I think that the best thing about Glastonbury (and maybe also the worst on a muddy year when your legs are exhausted from trudging through acres of mud!) is just how big it is. Seriously – the site is 8.5 miles around the perimeter! The pyramid stage has a capacity of 90,000 – and the headline stage is just on tiny part of the experience. It’s the only place where you could start your day with Power Ballad Yoga (yeah – I actually did this!), craft yourself a new necklace from some old cutlery, and then grab yourself a free massage up in the healing fields. Then, pick from a huge array of veggie, vegan and carnivore delights from all around the world for lunch. After lunch, maybe you fancy a spot of comedy? Or how about some jaw-dropping acrobatics in the circus tent? Then, of course, there’s the music! Over the course of the festival we saw a ridiculous number of live acts, from all kinds of genres. There was Hobo Jones and the Junkyard Dogs, who call themselves the worlds first and only skunk band (that’s skiffle-punk to you and I), and also DAM, a Palestinian rap/hip-hop trio who blew us away with their talent and the sheer emotion behind their political lyrics. We had a little boogie to the electro-swing fused with drum’n’bass delights of The Correspondents, and raised our fists in the air in righteous anger with Billy Bragg’s raw political folk.
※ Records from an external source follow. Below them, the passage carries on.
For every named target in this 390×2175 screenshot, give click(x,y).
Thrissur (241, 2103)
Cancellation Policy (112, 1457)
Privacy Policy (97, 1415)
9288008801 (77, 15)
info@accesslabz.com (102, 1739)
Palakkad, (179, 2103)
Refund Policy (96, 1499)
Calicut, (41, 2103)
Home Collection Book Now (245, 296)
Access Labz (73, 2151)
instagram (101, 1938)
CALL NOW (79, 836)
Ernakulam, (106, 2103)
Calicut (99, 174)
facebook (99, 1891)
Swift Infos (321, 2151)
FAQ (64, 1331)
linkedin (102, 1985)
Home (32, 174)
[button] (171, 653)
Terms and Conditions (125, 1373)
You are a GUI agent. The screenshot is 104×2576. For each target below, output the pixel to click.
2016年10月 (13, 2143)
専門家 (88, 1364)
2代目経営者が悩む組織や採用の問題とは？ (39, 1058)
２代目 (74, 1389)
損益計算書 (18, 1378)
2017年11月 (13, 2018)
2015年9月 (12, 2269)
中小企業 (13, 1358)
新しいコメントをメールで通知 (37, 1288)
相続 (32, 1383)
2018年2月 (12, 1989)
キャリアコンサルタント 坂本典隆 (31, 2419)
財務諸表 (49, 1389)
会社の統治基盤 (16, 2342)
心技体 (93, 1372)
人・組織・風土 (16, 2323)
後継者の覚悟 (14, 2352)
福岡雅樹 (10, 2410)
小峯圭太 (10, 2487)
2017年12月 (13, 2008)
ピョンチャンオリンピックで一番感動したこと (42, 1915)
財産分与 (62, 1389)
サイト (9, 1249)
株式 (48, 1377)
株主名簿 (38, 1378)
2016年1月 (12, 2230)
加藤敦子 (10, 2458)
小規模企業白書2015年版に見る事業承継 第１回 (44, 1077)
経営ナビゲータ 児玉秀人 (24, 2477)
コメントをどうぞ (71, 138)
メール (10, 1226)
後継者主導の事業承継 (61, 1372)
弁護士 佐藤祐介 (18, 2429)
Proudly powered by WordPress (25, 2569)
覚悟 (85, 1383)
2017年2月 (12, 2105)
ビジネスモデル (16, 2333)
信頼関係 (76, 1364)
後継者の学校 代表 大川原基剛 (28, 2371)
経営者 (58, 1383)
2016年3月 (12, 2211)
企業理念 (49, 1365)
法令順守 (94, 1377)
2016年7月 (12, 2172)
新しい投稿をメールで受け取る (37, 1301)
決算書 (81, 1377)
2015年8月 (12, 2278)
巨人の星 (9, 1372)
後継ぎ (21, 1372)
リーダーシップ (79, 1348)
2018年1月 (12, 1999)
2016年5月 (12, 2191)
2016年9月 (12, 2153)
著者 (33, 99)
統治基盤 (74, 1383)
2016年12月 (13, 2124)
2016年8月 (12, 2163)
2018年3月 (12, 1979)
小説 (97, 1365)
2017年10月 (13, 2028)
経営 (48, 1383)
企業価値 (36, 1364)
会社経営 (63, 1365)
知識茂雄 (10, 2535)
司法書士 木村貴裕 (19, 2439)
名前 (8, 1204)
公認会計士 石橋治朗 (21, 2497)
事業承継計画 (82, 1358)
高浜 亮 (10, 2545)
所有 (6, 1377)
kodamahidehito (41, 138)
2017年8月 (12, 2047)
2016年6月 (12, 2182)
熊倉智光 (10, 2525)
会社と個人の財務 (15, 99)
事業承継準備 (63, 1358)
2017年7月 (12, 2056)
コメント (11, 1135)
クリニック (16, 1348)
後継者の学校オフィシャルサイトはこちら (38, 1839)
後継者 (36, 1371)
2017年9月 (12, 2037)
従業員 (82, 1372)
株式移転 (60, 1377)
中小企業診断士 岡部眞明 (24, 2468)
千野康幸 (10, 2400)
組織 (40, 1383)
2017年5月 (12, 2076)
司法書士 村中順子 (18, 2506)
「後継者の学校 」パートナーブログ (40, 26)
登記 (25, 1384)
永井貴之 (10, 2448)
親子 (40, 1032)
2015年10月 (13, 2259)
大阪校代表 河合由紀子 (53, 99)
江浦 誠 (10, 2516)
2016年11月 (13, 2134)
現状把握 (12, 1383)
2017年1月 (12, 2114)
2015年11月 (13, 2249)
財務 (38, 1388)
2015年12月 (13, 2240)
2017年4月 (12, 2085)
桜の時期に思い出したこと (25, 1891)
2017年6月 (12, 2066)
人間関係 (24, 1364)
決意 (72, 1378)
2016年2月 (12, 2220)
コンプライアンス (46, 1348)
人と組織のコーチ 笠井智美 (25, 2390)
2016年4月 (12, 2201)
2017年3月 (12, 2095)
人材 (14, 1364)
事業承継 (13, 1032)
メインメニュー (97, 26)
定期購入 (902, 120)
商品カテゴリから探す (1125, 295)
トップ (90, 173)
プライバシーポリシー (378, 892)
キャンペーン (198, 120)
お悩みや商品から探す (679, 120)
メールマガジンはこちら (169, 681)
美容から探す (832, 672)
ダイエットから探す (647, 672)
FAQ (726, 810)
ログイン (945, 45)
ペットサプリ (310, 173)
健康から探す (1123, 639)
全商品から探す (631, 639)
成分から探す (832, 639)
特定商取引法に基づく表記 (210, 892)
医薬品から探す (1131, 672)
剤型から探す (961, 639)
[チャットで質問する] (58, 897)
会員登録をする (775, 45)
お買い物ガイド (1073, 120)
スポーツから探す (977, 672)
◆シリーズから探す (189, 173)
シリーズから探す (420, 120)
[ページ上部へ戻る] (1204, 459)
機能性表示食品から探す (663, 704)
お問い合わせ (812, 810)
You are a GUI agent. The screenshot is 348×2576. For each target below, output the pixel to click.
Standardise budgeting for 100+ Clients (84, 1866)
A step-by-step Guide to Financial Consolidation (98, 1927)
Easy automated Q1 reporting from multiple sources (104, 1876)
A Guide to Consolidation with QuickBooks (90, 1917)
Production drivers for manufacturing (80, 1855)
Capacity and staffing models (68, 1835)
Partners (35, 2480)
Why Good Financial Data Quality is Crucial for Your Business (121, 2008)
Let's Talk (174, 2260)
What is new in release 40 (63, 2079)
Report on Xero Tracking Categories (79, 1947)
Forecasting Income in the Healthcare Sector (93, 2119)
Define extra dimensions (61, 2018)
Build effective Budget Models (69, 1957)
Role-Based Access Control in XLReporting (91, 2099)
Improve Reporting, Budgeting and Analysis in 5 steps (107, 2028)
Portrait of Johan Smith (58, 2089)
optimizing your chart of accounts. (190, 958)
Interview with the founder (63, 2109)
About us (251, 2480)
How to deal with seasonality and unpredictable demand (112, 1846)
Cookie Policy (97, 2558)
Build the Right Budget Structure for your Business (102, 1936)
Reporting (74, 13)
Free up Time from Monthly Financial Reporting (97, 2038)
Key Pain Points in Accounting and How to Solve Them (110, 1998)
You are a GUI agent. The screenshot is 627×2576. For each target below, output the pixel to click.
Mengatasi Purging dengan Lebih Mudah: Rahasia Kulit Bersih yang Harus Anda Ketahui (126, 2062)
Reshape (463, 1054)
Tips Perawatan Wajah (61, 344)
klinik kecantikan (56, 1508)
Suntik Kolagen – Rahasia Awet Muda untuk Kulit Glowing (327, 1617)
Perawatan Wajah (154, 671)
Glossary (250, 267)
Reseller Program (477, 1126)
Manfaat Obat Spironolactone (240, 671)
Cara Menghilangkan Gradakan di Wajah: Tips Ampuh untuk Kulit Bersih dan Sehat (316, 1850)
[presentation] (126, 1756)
We got our skank on with Noisia and a Hospital Records takeover in the dance village. We danced to The Skavengers at 2am up in Shangri-La, stood around slightly awkwardly when we stumbled across a thrash metal band on the Earache Express and had a dancefloor almost to ourselves during a middle-of-the-afternoon trance set in London Underground. We marvelled at the dream-like voice of Maggie Rogers and admired Goldfrapp’s fabulous as ever wardrobe. There’s so much going on that you couldn’t see it all even in a month.
This banner for me sums up the feeling at the festival this year. There’s always a political vibe at Glastonbury, and not just in Leftfield, the venue curated by Billy Bragg. Last year I was at the festival when the news came through with the Brexit results, and most people were in shock, wandering round in a sort of bewildered daze (rather than the usual cider bus influenced daze). Many of the acts I saw afterwards couldn’t resist starting their sets by addressing the issue, stressing that now more than ever we had to stick together. It seemed to kick off an increasingly depressing year of politics and yet, a year later, here we were again and this time we had something to be positive about. As Billy Bragg said, in this year of “what the fuck?” it seems that we finally have something to get behind, some momentum from the Left to resist the Tories and their never-ending cuts. Some were critical of Corbyn appearing at a music festival, but music and art are inherently political – as many of the bands we saw over the weekend proved.
Glastonbury always makes me feel positive, hanging around with lefties in Leftfield, exploring the awesome ideas in the Permaculture field, soaking up some of the positivity from the Green fields, and just generally letting my hippy flag fly. For that one weekend, it feels like we are all on the same page. And then, I look at the sea of rubbish left on Monday morning and my heart breaks a little. Broken tents, empty cans, litter strewn everywhere – it’s time to go back to real life with a bump, realise that not everyone is on the same side, and that unfortunately there are dicks everywhere, even my beloved Glastonbury. But, like the banner says, we will continue to resist.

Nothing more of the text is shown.